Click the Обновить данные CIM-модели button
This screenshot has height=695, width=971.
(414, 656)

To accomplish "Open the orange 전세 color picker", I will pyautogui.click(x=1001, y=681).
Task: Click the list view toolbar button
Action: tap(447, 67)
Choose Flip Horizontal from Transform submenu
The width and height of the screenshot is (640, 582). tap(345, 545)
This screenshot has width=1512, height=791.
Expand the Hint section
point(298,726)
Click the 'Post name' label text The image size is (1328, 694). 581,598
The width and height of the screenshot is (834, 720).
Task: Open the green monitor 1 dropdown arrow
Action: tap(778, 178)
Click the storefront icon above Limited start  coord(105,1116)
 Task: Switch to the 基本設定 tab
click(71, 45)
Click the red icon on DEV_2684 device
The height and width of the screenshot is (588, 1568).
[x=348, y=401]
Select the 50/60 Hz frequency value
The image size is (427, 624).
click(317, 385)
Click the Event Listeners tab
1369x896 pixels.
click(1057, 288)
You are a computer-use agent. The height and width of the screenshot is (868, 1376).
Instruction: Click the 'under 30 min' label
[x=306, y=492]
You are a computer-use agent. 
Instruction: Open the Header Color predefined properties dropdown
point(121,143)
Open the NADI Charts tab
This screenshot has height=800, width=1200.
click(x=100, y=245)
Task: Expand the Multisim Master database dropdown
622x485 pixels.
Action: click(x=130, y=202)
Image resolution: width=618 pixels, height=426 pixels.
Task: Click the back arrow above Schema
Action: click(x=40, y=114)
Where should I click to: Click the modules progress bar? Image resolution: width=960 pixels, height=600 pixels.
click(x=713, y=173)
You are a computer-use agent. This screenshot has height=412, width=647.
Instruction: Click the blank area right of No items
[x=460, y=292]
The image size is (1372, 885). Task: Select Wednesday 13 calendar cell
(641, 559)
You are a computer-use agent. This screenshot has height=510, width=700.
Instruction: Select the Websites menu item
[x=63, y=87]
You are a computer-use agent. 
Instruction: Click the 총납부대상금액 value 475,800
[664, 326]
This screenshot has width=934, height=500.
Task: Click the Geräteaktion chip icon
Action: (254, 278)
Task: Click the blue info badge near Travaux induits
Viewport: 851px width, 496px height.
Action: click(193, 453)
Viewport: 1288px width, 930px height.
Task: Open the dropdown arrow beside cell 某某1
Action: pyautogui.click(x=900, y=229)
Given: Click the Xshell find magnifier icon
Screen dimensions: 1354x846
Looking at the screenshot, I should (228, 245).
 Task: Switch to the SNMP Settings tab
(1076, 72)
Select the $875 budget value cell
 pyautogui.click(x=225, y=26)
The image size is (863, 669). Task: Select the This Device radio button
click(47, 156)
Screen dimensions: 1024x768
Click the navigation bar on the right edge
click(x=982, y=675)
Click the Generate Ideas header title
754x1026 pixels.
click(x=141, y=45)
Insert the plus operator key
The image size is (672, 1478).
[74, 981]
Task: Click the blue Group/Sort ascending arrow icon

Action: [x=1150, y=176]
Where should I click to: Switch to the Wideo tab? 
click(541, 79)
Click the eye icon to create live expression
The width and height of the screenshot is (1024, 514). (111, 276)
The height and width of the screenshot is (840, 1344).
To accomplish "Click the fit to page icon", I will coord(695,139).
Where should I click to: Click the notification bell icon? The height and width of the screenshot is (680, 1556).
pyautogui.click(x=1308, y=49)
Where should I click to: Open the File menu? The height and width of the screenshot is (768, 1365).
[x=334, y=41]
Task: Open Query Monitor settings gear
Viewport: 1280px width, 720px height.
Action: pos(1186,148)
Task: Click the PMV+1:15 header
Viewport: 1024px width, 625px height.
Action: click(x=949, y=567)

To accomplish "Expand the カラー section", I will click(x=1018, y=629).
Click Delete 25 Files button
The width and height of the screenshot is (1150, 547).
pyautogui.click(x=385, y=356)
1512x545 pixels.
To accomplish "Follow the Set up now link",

- _WORK TO BE COMPLETED_:
Reproduce the data exactly, altering nothing.

- _WRITTEN SOLUTION_:
Click the Обновить данные CIM-модели button
This screenshot has height=695, width=971.
(414, 656)

To accomplish "Open the orange 전세 color picker", I will pyautogui.click(x=1001, y=681).
Task: Click the list view toolbar button
Action: tap(447, 67)
Choose Flip Horizontal from Transform submenu
The width and height of the screenshot is (640, 582). tap(345, 545)
This screenshot has width=1512, height=791.
Expand the Hint section
point(298,726)
Click the 'Post name' label text The image size is (1328, 694). 581,598
The width and height of the screenshot is (834, 720).
Task: Open the green monitor 1 dropdown arrow
Action: tap(778, 178)
Click the storefront icon above Limited start  coord(105,1116)
 Task: Switch to the 基本設定 tab
click(71, 45)
Click the red icon on DEV_2684 device
The height and width of the screenshot is (588, 1568).
[x=348, y=401]
Select the 50/60 Hz frequency value
The image size is (427, 624).
click(317, 385)
Click the Event Listeners tab
1369x896 pixels.
click(1057, 288)
You are a computer-use agent. The height and width of the screenshot is (868, 1376).
Instruction: Click the 'under 30 min' label
[x=306, y=492]
You are a computer-use agent. 
Instruction: Open the Header Color predefined properties dropdown
point(121,143)
Open the NADI Charts tab
This screenshot has height=800, width=1200.
click(x=100, y=245)
Task: Expand the Multisim Master database dropdown
622x485 pixels.
Action: click(x=130, y=202)
Image resolution: width=618 pixels, height=426 pixels.
Task: Click the back arrow above Schema
Action: click(x=40, y=114)
Where should I click to: Click the modules progress bar? Image resolution: width=960 pixels, height=600 pixels.
click(x=713, y=173)
You are a computer-use agent. This screenshot has height=412, width=647.
Instruction: Click the blank area right of No items
[x=460, y=292]
The image size is (1372, 885). Task: Select Wednesday 13 calendar cell
(641, 559)
You are a computer-use agent. This screenshot has height=510, width=700.
Instruction: Select the Websites menu item
[x=63, y=87]
You are a computer-use agent. 
Instruction: Click the 총납부대상금액 value 475,800
[664, 326]
This screenshot has width=934, height=500.
Task: Click the Geräteaktion chip icon
Action: (254, 278)
Task: Click the blue info badge near Travaux induits
Viewport: 851px width, 496px height.
Action: click(193, 453)
Viewport: 1288px width, 930px height.
Task: Open the dropdown arrow beside cell 某某1
Action: pyautogui.click(x=900, y=229)
Given: Click the Xshell find magnifier icon
Screen dimensions: 1354x846
Looking at the screenshot, I should (228, 245).
 Task: Switch to the SNMP Settings tab
(1076, 72)
Select the $875 budget value cell
 pyautogui.click(x=225, y=26)
The image size is (863, 669). Task: Select the This Device radio button
click(47, 156)
Screen dimensions: 1024x768
Click the navigation bar on the right edge
click(x=982, y=675)
Click the Generate Ideas header title
754x1026 pixels.
click(x=141, y=45)
Insert the plus operator key
The image size is (672, 1478).
[74, 981]
Task: Click the blue Group/Sort ascending arrow icon

Action: [x=1150, y=176]
Where should I click to: Switch to the Wideo tab? 
click(541, 79)
Click the eye icon to create live expression
The width and height of the screenshot is (1024, 514). (111, 276)
The height and width of the screenshot is (840, 1344).
To accomplish "Click the fit to page icon", I will coord(695,139).
Where should I click to: Click the notification bell icon? The height and width of the screenshot is (680, 1556).
pyautogui.click(x=1308, y=49)
Where should I click to: Open the File menu? The height and width of the screenshot is (768, 1365).
[x=334, y=41]
Task: Open Query Monitor settings gear
Viewport: 1280px width, 720px height.
Action: pos(1186,148)
Task: Click the PMV+1:15 header
Viewport: 1024px width, 625px height.
Action: click(x=949, y=567)

To accomplish "Expand the カラー section", I will click(x=1018, y=629).
Click Delete 25 Files button
The width and height of the screenshot is (1150, 547).
pyautogui.click(x=385, y=356)
1512x545 pixels.
To accomplish "Follow the Set up now link",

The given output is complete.